Internetseiten, bei denen man einen Fragebogen ausfüllt und ein Rezept erhält, waren Ärzten, Gesundheitspolitikern und Apothekern in Deutschland schon lange ein Dorn im Auge. Als es die „Pille danach“ im Herbst 2013 kurzzeitig über DrEd und Ordermed gab, gab es zahlreiche Proteste. Der damalige Unionsfraktionsvize Johannes Singhammer (CSU) nahm sich der Sache an. Im Koalitionsvertrag einigten sich Union und SPD zwei Monate später auf eine gesetzliche Klarstellung.
Die soll nun kommen. Ganz gelöst ist das Problem allerdings nicht, denn es wird für den Gesetzgeber zunehmend schwieriger, der Versorgung Herr zu bleiben. Digitalisierung und Internationalisierung machen den Aufsichtsbehörden das Leben schwer. Also wollen es sich die Politiker einfach machen: Wenn man Ärzte in England nicht zu greifen bekommt, sollen die Apotheker aufpassen – und womöglich sanktioniert werden.
Die Kontrolleure hinken hinterher, wie sich an DrEd zeigt: Das Angebot gibt es bereits seit 2011, zwei Jahre später hatte sich das Bundesgesundheitsministerium (BMG) eine Meinung dazu gebildet und erst jetzt wird eine Gesetzesänderung angegangen, die Klarheit bringen soll. Auch ausländische Versandapotheken sollen sich an die deutschen Regelungen halten. Die geplante Vorgabe im Arzneimittelgesetz (AMG) würde als Marktverhaltensregel auch für sie gelten. Soweit die Theorie.
Wie weit die deutschen Vorgaben für ausländische Versender und die Wirklichkeit auseinanderliegen, zeigen die zahlreichen Verfahren gegen DocMorris. Die Preisbindung wurde höchstrichterlich abgesegnet, nur hält sich die Tochter von Zur Rose eben nicht daran. Die Versandapotheke hat sogar ein Verfahren vor den Europäischen Gerichtshof (EuGH) gebracht.
Wenn man die Patienten wirklich vor sich selbst schützen will, reicht es nicht aus, die Regeln gegenüber denjenigen zu verschärfen, die sie ohnehin einhalten. So ist der jetzige Plan auch eine Bankrott-Erklärung: Wenn die Apotheke vor Ort keine Online-Rezepte mehr annehmen darf, werden es die Kunden eben online versuchen.
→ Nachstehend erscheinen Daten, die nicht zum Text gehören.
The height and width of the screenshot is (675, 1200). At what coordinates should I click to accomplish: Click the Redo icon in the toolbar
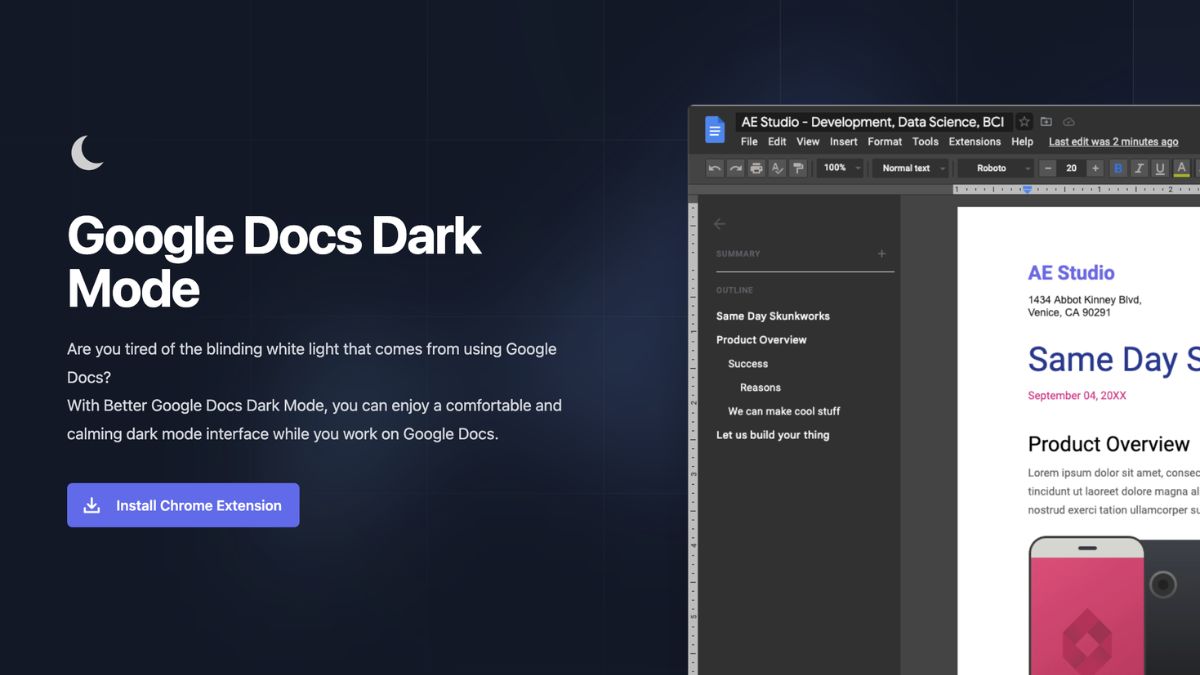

So kommt auch die Gesundheitspolitik an ihre Grenzen. Wer auf die Entwicklungen im Ausland keinen Einfluss nehmen kann, der muss sich abschotten – also den Versandhandel aus dem Ausland verbieten. Oder dafür sorgen, dass die Einhaltung der Maßstäbe auch gewährleistet werden kann. Oder den Patienten vom Sinn und Zweck der Regelungen und dem Nutzen der Versorgung vor Ort überzeugen. Und nicht DocMorris & Co. als Innovationen feiern.